(Source passage):
For anyone panicking, Instagram will never replace traditional photography. Seeing a perfectly developed photo from a vintage camera shoot will always be more exciting than taking a snap on your mobile phone. However, Instagram does have some redeeming features, as well as some interesting side effects. If you want to find out more about how Instagram is having a genuine impact on the world of photography then read on to learn some more.
Toppling the Paparazzi
It used to be that the only way that we could see into a celebrity’s private life was if a stealthy paparazzi photographer got a shot that they weren’t expecting. Now, thanks to Instagram, fans can get a window into the life of celebs. This medium has made it possible to show the parts of life that fans don’t usually get to see.
It used to be that if we followed the career of a poker player then we’d see them in the papers occasionally, always sat around the table at a tournament. Nowadays many of the poker professionals of today have Instagram accounts that they share with the public. In the case of Maria Ho, we get to see her exotic travels, whilst Doug Polk prefers sharing snaps of his dogs. It’s nice to see the occasional tournament photo too, but fans can feel a lot closer to their celebrity idols from having this more personal view into their lives.
Life Through a Filter
The downside to this invitation into the lives of celebrities is that not everything is always as it seems. Many of us use filters on our selfies, stories, and even posts, but it can have a drastic impact on our self-image. Celebrities are just as guilty as the public of filtering their faces and bodies, but the problem is, they often have a team of professionals behind them who can do an edit that is a lot harder to spot.

(Extracted data):
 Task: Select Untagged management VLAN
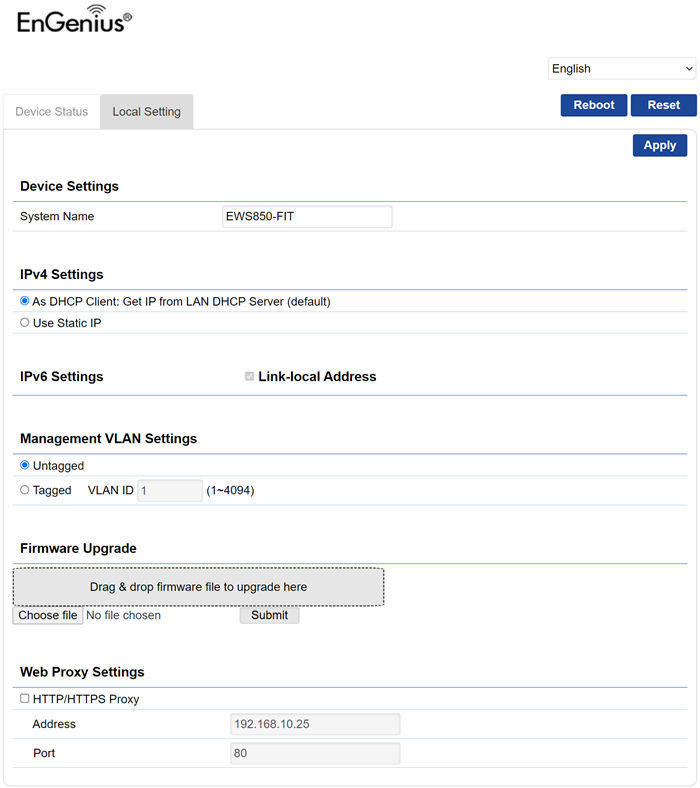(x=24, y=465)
...
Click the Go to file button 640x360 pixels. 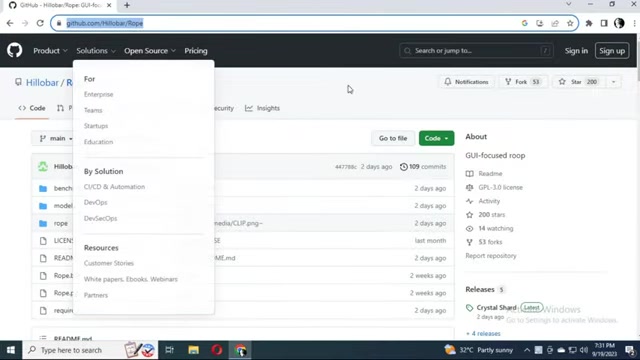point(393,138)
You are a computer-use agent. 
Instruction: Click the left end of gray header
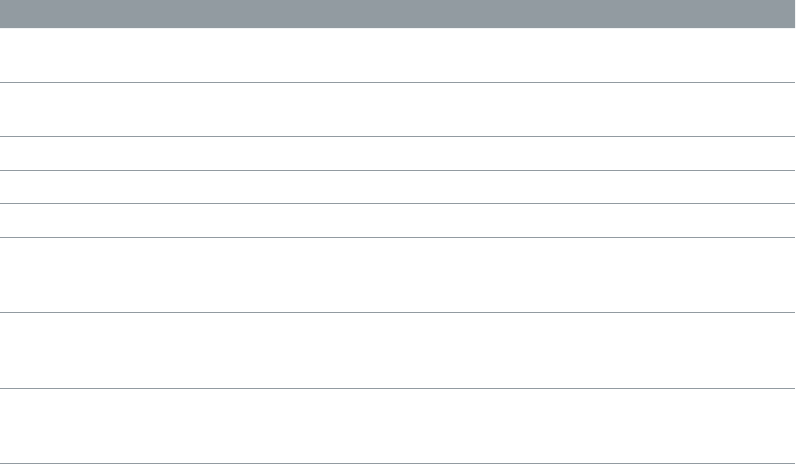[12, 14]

(Activity A): From the Instagram article, output the text starting at "Toppling the Paparazzi" and ending at "into their lives.".
(Activity B): According to the Instagram article, what does Doug Polk prefer to share on his Instagram account?

(Written solution A):
Toppling the Paparazzi
It used to be that the only way that we could see into a celebrity’s private life was if a stealthy paparazzi photographer got a shot that they weren’t expecting. Now, thanks to Instagram, fans can get a window into the life of celebs. This medium has made it possible to show the parts of life that fans don’t usually get to see.
It used to be that if we followed the career of a poker player then we’d see them in the papers occasionally, always sat around the table at a tournament. Nowadays many of the poker professionals of today have Instagram accounts that they share with the public. In the case of Maria Ho, we get to see her exotic travels, whilst Doug Polk prefers sharing snaps of his dogs. It’s nice to see the occasional tournament photo too, but fans can feel a lot closer to their celebrity idols from having this more personal view into their lives.

(Written solution B): Snaps of his dogs.